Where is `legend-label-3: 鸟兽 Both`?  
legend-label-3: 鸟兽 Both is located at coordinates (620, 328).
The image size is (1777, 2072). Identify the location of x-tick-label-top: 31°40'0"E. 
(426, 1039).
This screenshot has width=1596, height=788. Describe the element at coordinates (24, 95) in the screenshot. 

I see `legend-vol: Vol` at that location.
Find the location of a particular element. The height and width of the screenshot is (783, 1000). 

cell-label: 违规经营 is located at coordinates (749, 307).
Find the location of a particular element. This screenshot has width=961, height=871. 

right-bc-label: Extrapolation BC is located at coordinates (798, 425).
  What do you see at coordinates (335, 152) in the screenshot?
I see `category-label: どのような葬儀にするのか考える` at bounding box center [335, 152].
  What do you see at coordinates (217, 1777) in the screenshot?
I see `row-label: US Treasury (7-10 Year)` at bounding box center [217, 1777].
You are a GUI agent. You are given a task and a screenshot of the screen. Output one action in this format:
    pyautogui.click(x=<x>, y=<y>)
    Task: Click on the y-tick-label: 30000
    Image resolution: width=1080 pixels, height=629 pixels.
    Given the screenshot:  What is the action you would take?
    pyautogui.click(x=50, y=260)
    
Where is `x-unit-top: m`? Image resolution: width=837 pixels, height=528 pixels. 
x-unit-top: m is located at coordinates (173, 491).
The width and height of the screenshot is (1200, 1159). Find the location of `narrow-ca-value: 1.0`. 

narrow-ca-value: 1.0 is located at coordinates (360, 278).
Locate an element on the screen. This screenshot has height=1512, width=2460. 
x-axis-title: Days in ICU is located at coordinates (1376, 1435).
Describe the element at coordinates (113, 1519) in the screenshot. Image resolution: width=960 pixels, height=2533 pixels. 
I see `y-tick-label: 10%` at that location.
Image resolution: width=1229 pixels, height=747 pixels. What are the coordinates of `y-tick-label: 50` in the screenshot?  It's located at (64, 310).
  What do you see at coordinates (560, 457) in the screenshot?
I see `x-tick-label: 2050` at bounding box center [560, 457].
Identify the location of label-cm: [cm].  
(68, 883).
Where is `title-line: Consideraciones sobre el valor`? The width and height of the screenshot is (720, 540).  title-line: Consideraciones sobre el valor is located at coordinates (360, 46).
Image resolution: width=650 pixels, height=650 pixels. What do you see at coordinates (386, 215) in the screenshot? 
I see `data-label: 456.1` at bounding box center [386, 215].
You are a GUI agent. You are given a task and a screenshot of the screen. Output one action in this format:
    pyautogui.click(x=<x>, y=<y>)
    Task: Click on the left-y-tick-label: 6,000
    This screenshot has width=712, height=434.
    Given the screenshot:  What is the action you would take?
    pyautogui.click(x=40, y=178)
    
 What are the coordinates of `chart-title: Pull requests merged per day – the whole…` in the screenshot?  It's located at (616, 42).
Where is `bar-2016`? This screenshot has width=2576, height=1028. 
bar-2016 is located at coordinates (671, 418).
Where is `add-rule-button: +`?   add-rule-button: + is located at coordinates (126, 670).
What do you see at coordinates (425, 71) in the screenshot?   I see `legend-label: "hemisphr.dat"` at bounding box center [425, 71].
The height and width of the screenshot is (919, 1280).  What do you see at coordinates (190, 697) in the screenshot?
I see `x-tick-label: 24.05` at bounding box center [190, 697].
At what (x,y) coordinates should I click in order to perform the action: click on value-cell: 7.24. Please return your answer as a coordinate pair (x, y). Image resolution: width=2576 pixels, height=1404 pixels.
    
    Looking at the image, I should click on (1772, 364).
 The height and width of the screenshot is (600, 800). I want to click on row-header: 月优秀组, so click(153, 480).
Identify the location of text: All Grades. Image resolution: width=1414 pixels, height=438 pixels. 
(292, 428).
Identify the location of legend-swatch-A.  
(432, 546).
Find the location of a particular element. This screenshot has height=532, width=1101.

**Task item**: Swap "particular element" for "specific element" in the material from its first line through the line containing "center [217, 1777].", and write out only those lines with everything else unchanged.

**Result**:
Where is `legend-label-3: 鸟兽 Both`?  
legend-label-3: 鸟兽 Both is located at coordinates (620, 328).
The image size is (1777, 2072). Identify the location of x-tick-label-top: 31°40'0"E. 
(426, 1039).
This screenshot has width=1596, height=788. Describe the element at coordinates (24, 95) in the screenshot. 

I see `legend-vol: Vol` at that location.
Find the location of a specific element. The height and width of the screenshot is (783, 1000). 

cell-label: 违规经营 is located at coordinates (749, 307).
Find the location of a specific element. This screenshot has width=961, height=871. 

right-bc-label: Extrapolation BC is located at coordinates (798, 425).
  What do you see at coordinates (335, 152) in the screenshot?
I see `category-label: どのような葬儀にするのか考える` at bounding box center [335, 152].
  What do you see at coordinates (217, 1777) in the screenshot?
I see `row-label: US Treasury (7-10 Year)` at bounding box center [217, 1777].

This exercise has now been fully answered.